What is the origin of such a creature? Many believe that the source of this feral beast can be traced back to the upper downtown area of none other than the pretentious city to north of us, Dallas. Our concern here is that this depraved creature will attempt to alter the night life we have come to know and love in Houston. You may say, what’s the trepidation here? Well, before we know it, Jabroni gang wars will cause the undesirable spilling of hair product and Axe body spray into our beloved streets. At will, Jabronis will steal our women with their impressive calf implants and 3 series BMWs. Sure, they may only be brave enough to venture into Midtown at this point, but what’s next? Upper Kirby? The Heights? Can you imagine what a gaggle of Jabronis would do at The Tasting Room on a Friday night? That’s right – pretty soon they’ll be encouraging everyone that it’s OK to mix that $48 bottle of Pinot Noir with a little Red Bull – what’s the harm, you say? And it gives you a little kick. Pretty soon we are all Jabroni clones accepting that men shouldn't be embarrased to wear mascara and True Religion jeans. And we'll all have "nicknames" like Val and C.J. endeavoring to entice young ladies back to our apartment for an Irish Haystack. They might have credit card debt larger than some Eastern European countries, but real Jabronis know that spending that $200 they never had on t-shirt from Neiman Marcus was worth it. Otherwise, that inebriated community college student wouldn't have ever spotted them in the bar, let alone agree to that spontaneous hand job in the girl's bathroom at the Drake.

Who say’s it’s not cool to talk shit or start a fight with a guy just because you thought he looked at you funny? Not we, say the Jabronis. Well, we will no longer support such a movement. We are hereby throwing our resources into halting this tidal wave of ridiculousness by boycotting the following establishments, which are known breeding grounds of Jabroni gang activity: The Roof, Citizen Lounge, and Red Door.
No longer will we have to worry about catching a fleeting glimpse of an inappropriate male tramp stamp, an arm band tattoo, or a strategically tilted baseball cap. Free of thumb rings, Jager bombs, and popped collars we will be.

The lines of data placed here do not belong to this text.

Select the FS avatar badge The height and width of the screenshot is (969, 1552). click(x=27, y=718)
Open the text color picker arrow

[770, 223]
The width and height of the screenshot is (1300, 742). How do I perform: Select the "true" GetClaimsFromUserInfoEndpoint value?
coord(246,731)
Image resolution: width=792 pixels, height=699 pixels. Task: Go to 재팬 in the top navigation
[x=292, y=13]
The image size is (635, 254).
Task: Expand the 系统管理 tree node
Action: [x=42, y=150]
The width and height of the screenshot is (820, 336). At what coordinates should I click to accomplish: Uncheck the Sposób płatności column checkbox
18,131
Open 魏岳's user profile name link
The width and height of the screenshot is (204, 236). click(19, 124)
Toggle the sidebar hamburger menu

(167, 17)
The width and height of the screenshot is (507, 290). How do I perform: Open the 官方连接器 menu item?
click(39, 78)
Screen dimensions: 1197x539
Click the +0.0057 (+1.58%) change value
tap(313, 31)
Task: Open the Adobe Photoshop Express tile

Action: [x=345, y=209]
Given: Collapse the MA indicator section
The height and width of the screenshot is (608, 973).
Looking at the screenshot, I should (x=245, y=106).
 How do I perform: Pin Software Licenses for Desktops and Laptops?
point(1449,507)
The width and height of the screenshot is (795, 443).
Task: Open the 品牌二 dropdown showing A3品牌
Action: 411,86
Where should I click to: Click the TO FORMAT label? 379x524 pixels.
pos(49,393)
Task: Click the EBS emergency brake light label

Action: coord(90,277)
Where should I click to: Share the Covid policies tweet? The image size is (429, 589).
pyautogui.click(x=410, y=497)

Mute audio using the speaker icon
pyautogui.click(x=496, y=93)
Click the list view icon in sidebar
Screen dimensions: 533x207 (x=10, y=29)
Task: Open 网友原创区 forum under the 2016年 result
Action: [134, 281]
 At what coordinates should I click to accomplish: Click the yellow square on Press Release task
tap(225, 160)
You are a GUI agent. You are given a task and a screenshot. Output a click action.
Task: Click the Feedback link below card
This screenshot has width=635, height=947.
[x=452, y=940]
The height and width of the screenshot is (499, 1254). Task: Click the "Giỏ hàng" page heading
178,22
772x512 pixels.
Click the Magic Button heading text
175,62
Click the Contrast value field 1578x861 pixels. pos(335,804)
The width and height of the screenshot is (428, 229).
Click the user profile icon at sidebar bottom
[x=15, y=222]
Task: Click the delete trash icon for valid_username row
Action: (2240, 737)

Should you or any of your friends, come across a Jabroni outside of the aforementioned establishments, please immediately call 9-1-1 and report this activity to the proper authorities. We can halt this pestilence, if we work together.

Sincerely,
Lords of the Loop
Promoters of a Jabroni Free World

1 comment:

Anonymous said...

You know I was waiting for someone to o a PSA about this plague. Thank you for serving The Houston Area!